Тогда же осторожный и сдержанный Петрович сказал мне: «Все, что случилось с Федей, не удивительно для того тяжелого времени и характерно для Сталина; впрочем, есть еще и другая причина. Федор — летчик-ас, к тому же отчаянно храбрый, — его надо было повысить, скажем, на
Генерал-майор.
Виктор Петрович и Мария Леонидовна на озере Городно.
Я еще раз вспомнил слова Виктора, когда читал «Живые и мертвые» К. Симонова и смотрел фильм, поставленный по этому роману, — помните трагедию и смерть крупного командира, которого сбили в первые дни войны?
Во время войны Виктор Петрович продолжал работать в Академии, иногда выезжал на фронт, довольно длительное время был под Москвой, где в особом лагере «приводил в порядок» офицеров из разбитых частей, испуганных, деморализованных.
В 1946 году Виктор Петрович получил звание генерал-майора и еще через некоторое время вышел в отставку. Жил в Москве. Каждое лето они с Машей надолго, с весны до первого снега, уезжали в те же самые Домовичи, что и многие мои друзья и родственники, где жил и живу я сам. Конокотины оба увлекались рыбной ловлей. Петрович и тут делал все основательно: каждый окунь был взвешен, зарегистрирован в особом журнале, озерные глубины были промерены и нанесены на карту.
Он умер спокойно в своей квартире в Москве. Маша умерла немного раньше.
НОБЕЛЕВСКИЙ ЛАУРЕАТ
Николай Николаевич Семенов — мой отчим. Мама ушла к нему. Я его невзлюбил — и это понятно. Подростку было трудно пережить такое: как она могла бросить моего отца? Мы, дети, его очень любили.

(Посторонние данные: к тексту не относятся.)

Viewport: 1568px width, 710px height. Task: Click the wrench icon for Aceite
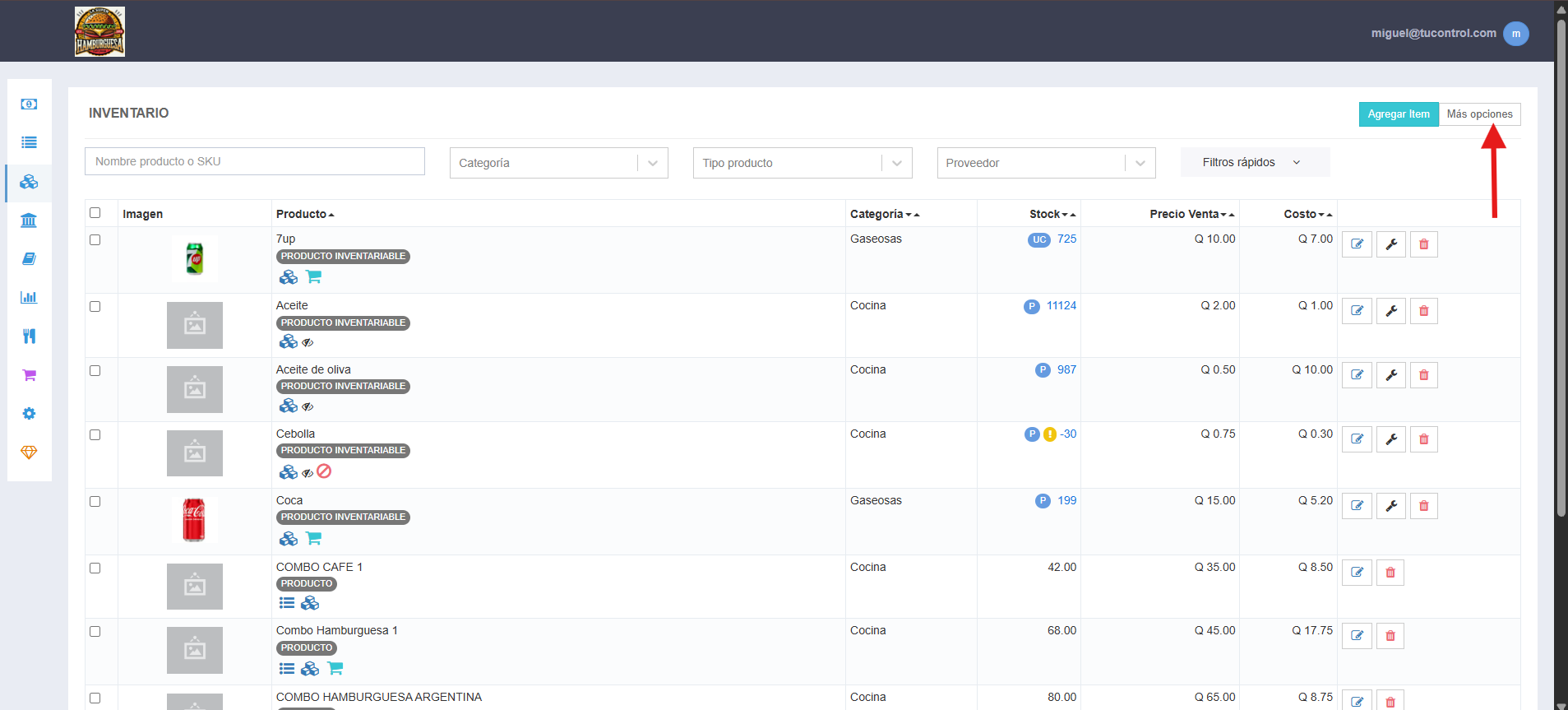pyautogui.click(x=1391, y=311)
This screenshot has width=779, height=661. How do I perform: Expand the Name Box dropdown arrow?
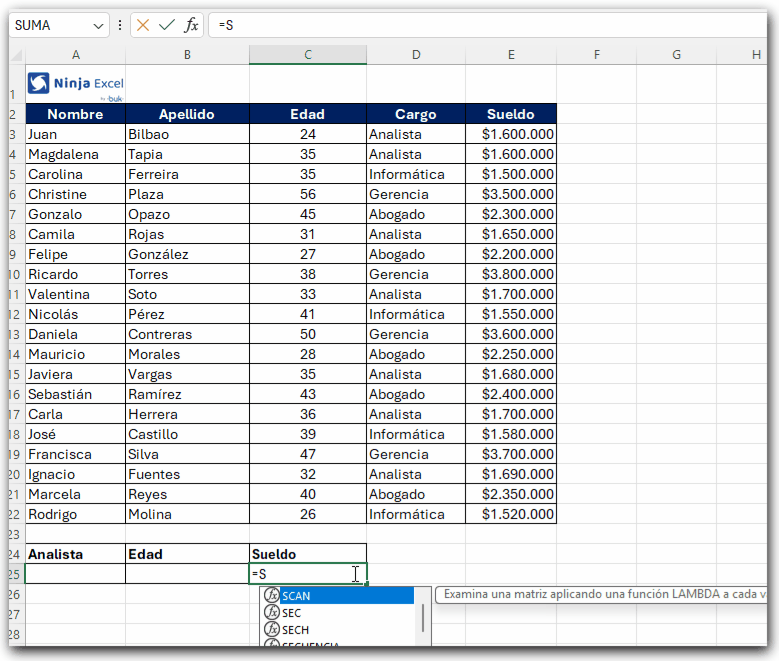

Хочешь не хочешь — встречаться приходилось. Постепенно выяснилось: Николай Николаевич — человек добрый, приветливый, любит маму, ласков с уехавшей вместе с ней младшей сестренкой, с отцом ведет длительные дружеские разговоры, везде говорит, что Алексей Васильевич — умнейший человек и замечательный — прямо кудесник! — врач.
После смерти матери сестра вернулась к нам в дом, а с Николаем Николаевичем у меня сохранились отличные, даже дружеские отношения, вскоре укрепленные совместными охотами. О них я и буду рассказывать.
Оказалось, что Николай Николаевич охотник. Но — боже мой! — какой: утятник, пострелявший немного на полусухих саратовских прудиках и озеришках лысух и кряковых. Ни малейшего представления о гончих, об охоте с легавой со стойкой (у них там легавые только уток из воды таскают). И что совсем плохо — трудно даже представить! — никогда не бывал на глухарином току. Я почувствовал неизмеримое превосходство и в вопросах охоты принял менторский тон.
Николай Николаевич в те годы работал невероятно много и самозабвенно. Я был студентом университета, занимал конурку на третьем этаже дворца Меншикова на Васильевском острове, ходил на лекции, варил себе гречневую кашу в голландской печке. Это была основная пища, ибо обед в студенческой столовой не насыщал, а на два обеда не хватало денег.
Николай Николаевич жил в районе Лесного, в профессорском доме при Политехническом институте. Частенько приезжал в центр города, прокручивая городские дела; вечером ухаживал за моими двоюродными сестрами Ниной и Наташей одновременно и оставался у меня ночевать. С удовольствием ел кашу, спал на моей кровати (я на приставных стульях), рассказывал о своих делах. Говорил с подъемом, страстно о невероятно, фантастически интересных и перспективных достижениях физики. И была у него в те годы — может быть, и позже, не знаю — миссионерская манера всех перекрещивать в свою научную веру: признак, характерный для увлекающихся своим делом людей. Я имел неосторожность рассказать, что занял первое место на конкурсе физического кружка, и с тех пор он удвоил напор вербовочных разговоров. Правда, пока дело сводилось к моему переходу с биологического факультета на физико-математический. Он говорил: «Разве можно сравнивать!» Кто мог подумать, что уже зрелым, сложившимся ученым он так увлечется биологией.